What do you get when you turn the temperature up to a trillion degrees?Great. Just great.
Quite a heating bill.
Actually physicists claim that at this temperature nuclear material melts into an exotic form of matter called a quark-gluon plasma - thought to have been the state of the universe a microsecond after the Big Bang.
Recreating this primordial soup is the primary purpose of the Relativistic Heavy-Ion Collider (RHIC) at Brookhaven National Laboratory. After five years of data, it appears as if RHIC may have succeeded.
But a big mystery looms over the detection: the putative plasma explodes more violently than predicted.
They're colliding heavy ions (gold), and don't understand what's going on.
Way to go, guys.
I remember being scared about this many years ago as a physics undergrad at Princeton, when this collider was first being planned. One of the professors presented a "back of the envelope" quantum calculation to show we shouldn't worry about them accidentally creating an exotic state of matter never before seen (quarkonium), that might catalyze everything to transition spontaneously to it, like the outward spreading of the freezing of the surface of a pond.
Turning us all into quarkonium.
I hardly found the "assurance" all that assuring, if they were even thinking that might happen.
Of course, they wondered if they might ignite the atmosphere and burn the planet to a cinder with the first atomic bomb test,and they were wrong.
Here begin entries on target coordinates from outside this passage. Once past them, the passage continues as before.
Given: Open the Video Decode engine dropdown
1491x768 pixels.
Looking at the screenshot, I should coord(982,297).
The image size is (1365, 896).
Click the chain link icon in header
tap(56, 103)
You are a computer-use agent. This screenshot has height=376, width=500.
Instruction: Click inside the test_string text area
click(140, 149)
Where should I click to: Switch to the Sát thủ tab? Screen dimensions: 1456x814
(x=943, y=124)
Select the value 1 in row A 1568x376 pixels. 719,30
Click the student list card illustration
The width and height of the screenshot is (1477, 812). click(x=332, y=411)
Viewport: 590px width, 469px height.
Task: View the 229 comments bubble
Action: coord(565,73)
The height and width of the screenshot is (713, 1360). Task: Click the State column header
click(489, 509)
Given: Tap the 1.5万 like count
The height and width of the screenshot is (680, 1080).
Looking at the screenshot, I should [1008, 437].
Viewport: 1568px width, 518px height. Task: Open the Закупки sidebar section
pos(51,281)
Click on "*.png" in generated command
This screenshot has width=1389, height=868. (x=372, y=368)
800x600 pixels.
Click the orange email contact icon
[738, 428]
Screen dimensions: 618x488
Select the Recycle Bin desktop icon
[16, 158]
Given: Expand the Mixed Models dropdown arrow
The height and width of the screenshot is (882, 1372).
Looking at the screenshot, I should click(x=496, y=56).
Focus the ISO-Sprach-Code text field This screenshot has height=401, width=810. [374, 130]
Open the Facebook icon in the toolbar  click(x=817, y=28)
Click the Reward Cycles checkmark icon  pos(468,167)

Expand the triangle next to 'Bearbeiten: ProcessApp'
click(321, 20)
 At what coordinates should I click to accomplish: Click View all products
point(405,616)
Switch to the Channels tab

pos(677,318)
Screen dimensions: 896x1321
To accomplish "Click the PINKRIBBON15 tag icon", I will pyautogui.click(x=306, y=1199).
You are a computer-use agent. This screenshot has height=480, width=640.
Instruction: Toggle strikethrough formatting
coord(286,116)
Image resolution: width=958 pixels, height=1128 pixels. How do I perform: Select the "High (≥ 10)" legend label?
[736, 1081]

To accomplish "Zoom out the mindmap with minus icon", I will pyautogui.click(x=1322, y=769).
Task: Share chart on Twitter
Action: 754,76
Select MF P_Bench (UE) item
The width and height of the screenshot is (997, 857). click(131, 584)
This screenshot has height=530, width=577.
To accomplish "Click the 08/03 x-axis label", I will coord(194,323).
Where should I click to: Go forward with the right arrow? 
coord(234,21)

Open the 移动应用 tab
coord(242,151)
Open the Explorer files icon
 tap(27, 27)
But that was just the pinkos.
But who knows, if they're trying to create the conditions similar to the Big Bang, might they not accidentally create a new Big Bang that will turn the Universe into a bubbling soup of particles?
Of course, they don't think so.
But honestly, they don't really know for sure.
So if you have a millisecond to wonder what happened if you suddenly find yourself being sucked into a black hole where once the Earth had been, now you'll know to blame RHIC and the pinheads at Brookhaven.